Mongolian politician

Damdiny Tsogtbaatar (Дамдины Цогтбаатар; born January 14, 1970) is a Mongolian politician and diplomat.

== Biography and career ==
He was born on January 4, 1970. In 1988 he graduated from the Soviet high school in Ulan Bator. In 1988 he entered Moscow State Institute of International Relations. In 1994–1998, he worked in the Asia and Africa Department of the Mongolian Foreign Ministry. In 1998, he received a degree from the Australian National University from the Faculty of Law and became an LLM in Legal Studies (International Law). In 1998–1999, he taught part-time at the Faculty of International Relations, Mongolian State University.

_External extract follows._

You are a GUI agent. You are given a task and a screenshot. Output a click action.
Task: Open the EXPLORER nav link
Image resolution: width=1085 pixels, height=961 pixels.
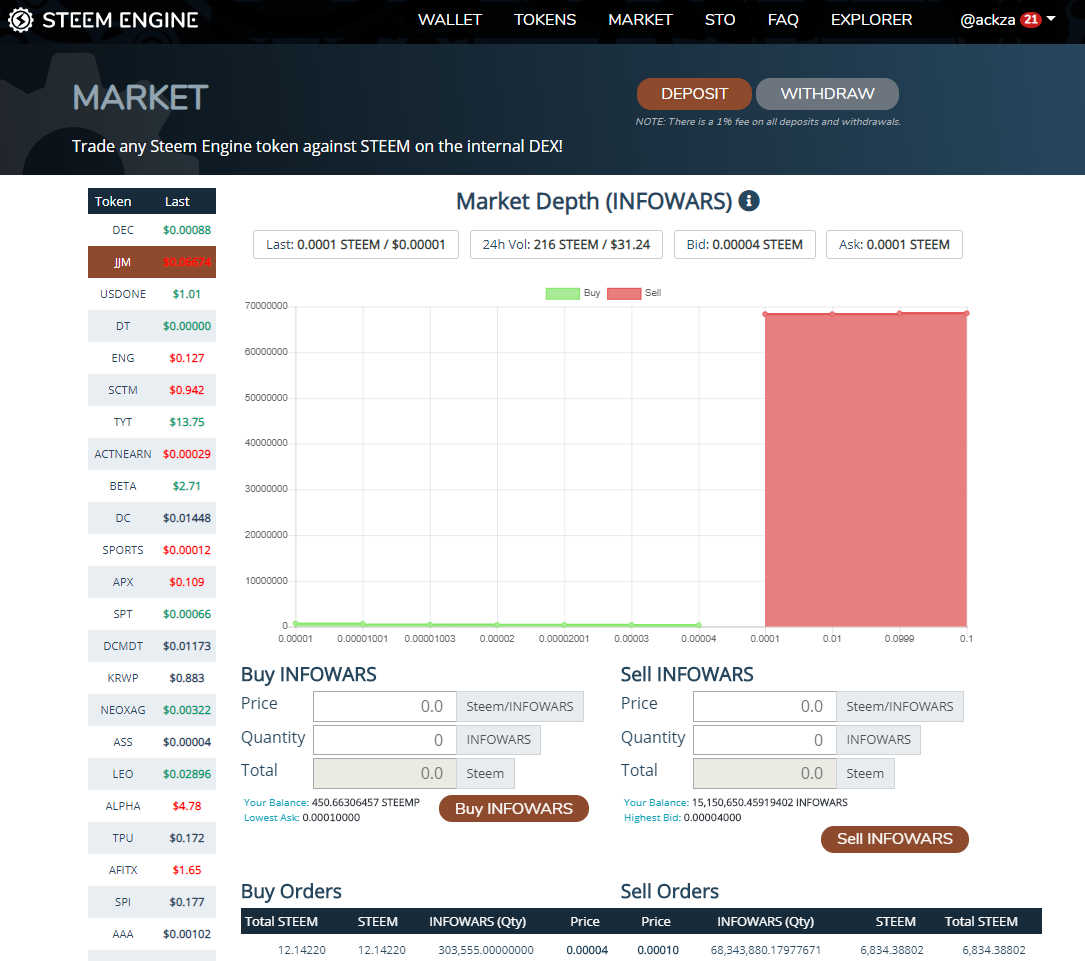tap(871, 20)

On 4 October 2017, The State Great Khural (Parliament) of Mongolia appointed him as the Foreign Minister of Mongolia.
Previously he has served as State Secretary of Ministry of Foreign Affairs, Minister for Nature, Environment and Tourism of Mongolia and Minister of Construction and Urban Development of Mongolia. Since 2016 he was member of the State Great Khural (Parliament) of Mongolia.
Tsogtbaatar is married and has two children.

== Personal life ==
Tsogtbaatar is married and has two children. He is fluent in English, Russian and Khmer.